Il est donc possible de changer de sexe en Égypte, au regard de la loi civile, et au regard de l’islam, représenté ici par l’autorité du Mufti de la République. Si l’affaire fit grand bruit, c’est parce qu’elle y mêlait les lettrés musulmans représentant la plus ancienne institution religieuse égyptienne, l’Université Al Azhar. Réduits à n’être plus qu’une voix de légitimation du pouvoir sous Nasser, les oulémas ont regagné progressivement du terrain sous l’ère de Sadate, qui les invite à participer à l’élaboration juridique de la nouvelle Constitution. En échange, des fatwas décrètent que les communistes sont des apostats. Un processus d’islamisation de la société égyptienne est en marche à partir des années 1970, après la « sécularisation » menée par Nasser - qui abolit les tribunaux islamiques en 1955. L’article 2 de la Constitution de 1971, déclarant que « les principes de la charî’a islamique sont une source principale de la législation », sera amendé en 1980, disant désormais que ces mêmes principes sont « la source principale de la législation ». Mais cela ne signifie pas que le législateur a pour cadre de référence les prescriptions du Coran et de la Sunna. Il se sert plutôt des solutions juridiques qu’en ont ex-traites et codifiées les écoles de jurisprudence (fiqh) depuis plus d’un siècle. D’une manière générale, le droit islamique en Égypte a été très expurgé, très imprégné de droit positif et des lois civiles européennes, le fiqh servant à légitimer un projet politique et social. Ce n’est pas la loi islamique qui fonde l’État comme le souhaiteraient les oulémas par leurs appels répétés à l’application de la charî’a. Une commission mandatée par le Parlement a présenté en 1982 un projet de codification de la charî’a où sont prises en compte les peines légales (hudûd) figurant dans le Coran. Il n’a jusqu’à présent jamais été promulgué en texte de loi.

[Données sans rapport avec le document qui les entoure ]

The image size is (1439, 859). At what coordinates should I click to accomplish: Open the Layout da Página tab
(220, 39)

Ainsi le gouvernement, soucieux de légitimation religieuse, a tendu la main aux oulémas, mais sans jamais satisfaire pleinement à leurs exigences. Un amendement à la Constitution n’a pas empêché Sadate d’être assassiné pour kufr ou impiété, par les islamistes radicaux. Selon l’islam, l’ordre politique est assujetti à l’ordre divin, et la communauté ne doit pas obéir au souverain qui n’obéit pas à Dieu ; elle a même le devoir de se révolter contre lui. C’est ainsi que les islamistes légitiment la prise du pouvoir par la force. Le souverain qui rend licite (halal) l’illicite (haram), généralement par l’importation d’une législation étrangère, transforme la société musulmane en une société jahilite - il devient du même coup un impie et un apostat, et il est passible de mort.

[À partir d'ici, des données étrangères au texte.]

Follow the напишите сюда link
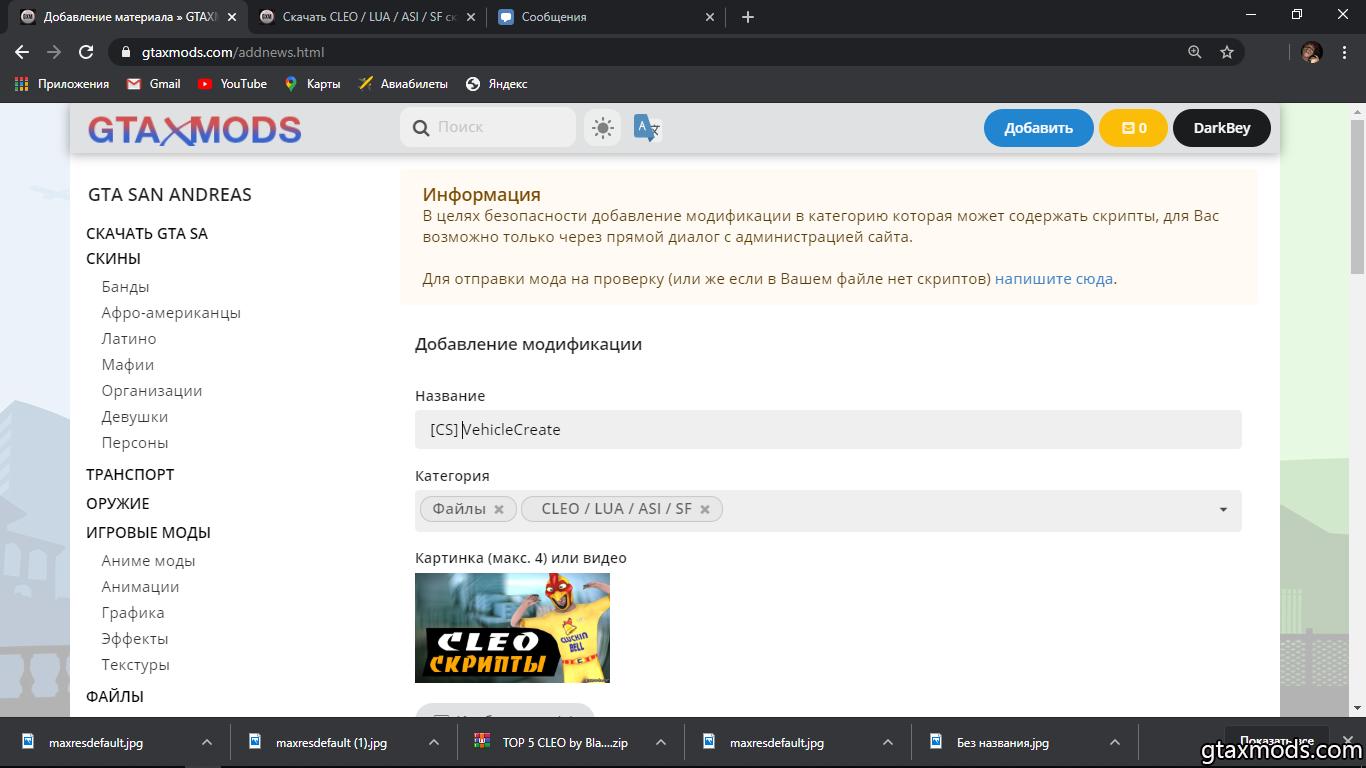The image size is (1366, 768). pos(1053,279)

C’est bien la menace de faire entrer la communauté musulmane dans l’ère de Sally qui pèse sur les différents gouvernements de l’Égypte. Cette affaire de transexualité avait donné l’occasion aux oulémas d’affirmer une position religieuse conservatrice et d’échapper au soupçon de modernisme qu’une trop grande allégeance au régime fait parfois peser sur eux. L’institution azharie est la garante de l’orthodoxie religieuse de l’État, elle représente l’islam officiel qui condamne l’extrémisme islamiste. Mais il semble que ce « bon » islam ait souvent tendance à indexer ses valeurs sur celles de la radicalité, et le rapport des oulémas avec l’extrémisme religieux est ambigu. Le 7 juin 1992, l’intellectuel égyptien Faraj Fûda est abattu dans la rue par des militants islamistes quatre jours après que vingt-quatre universitaires azharis, engagés dans la lutte contre « la pensée laïque », aient publié une lettre demandant au président de la République d’interdire le parti Mustaqbal fondé par Fûda. Tout en condamnant les assassins, les docteurs d’Al Azhar écriront que Faraj Fûda était bien un apostat, méritant une mort « légale ».

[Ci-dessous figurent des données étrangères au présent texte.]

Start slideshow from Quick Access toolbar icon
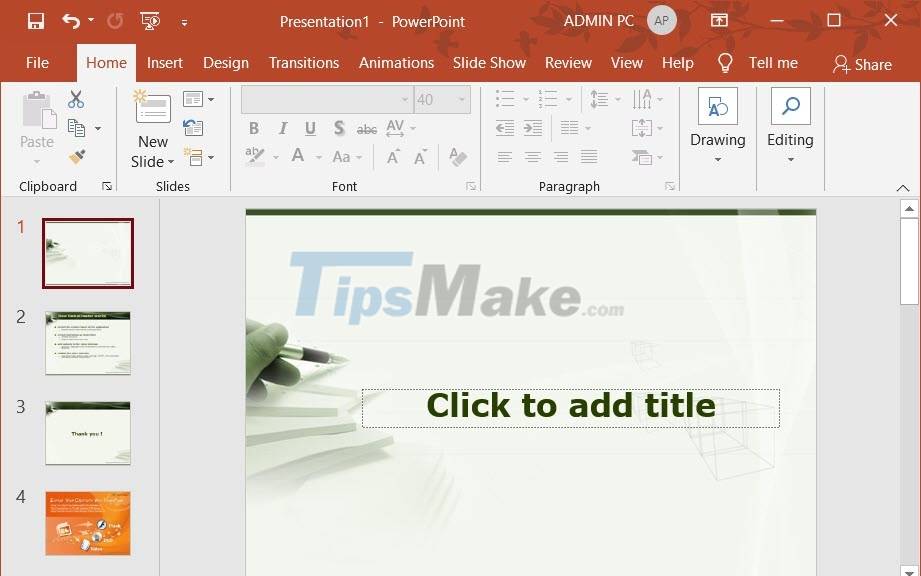The width and height of the screenshot is (921, 576). (x=150, y=20)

Les oulémas d’Al Azhar ne sont pas les seuls gardiens des bonnes mœurs, la croisade pour la morale ou la religion est aussi le fait d’initiatives privées ou administratives, et la censure se multiplie à des niveaux très divers. Bien que la Constitution garantisse la liberté d’expression, celle-ci est soumise à condition « par exception, en cas d’état d’urgence ou en temps de guerre » - or l’Égypte vit sous l’état d’urgence depuis l’assassinat de Sadate en 1981. Romanciers, cinéastes, universitaires [2], personne n’est épargné par une vague de censure qui s’amplifie dans les années 1990. Le sociologue Ahmad Aboû Zayd y voit une « peur du sexe », dans un environnement politique redoutant en permanence la réaction des forces conservatrices. L’âge d’or de la liberté, ce sont les années 1940, quand l’Égypte était le plus moderne des pays arabes, et montrait l’exemple. « Alors Ismaïl Adam pouvait publier un livre intitulé Pourquoi je suis athée et M.Fârid Wagdî lui répondre par un autre livre : Pourquoi je suis croyant... » [3]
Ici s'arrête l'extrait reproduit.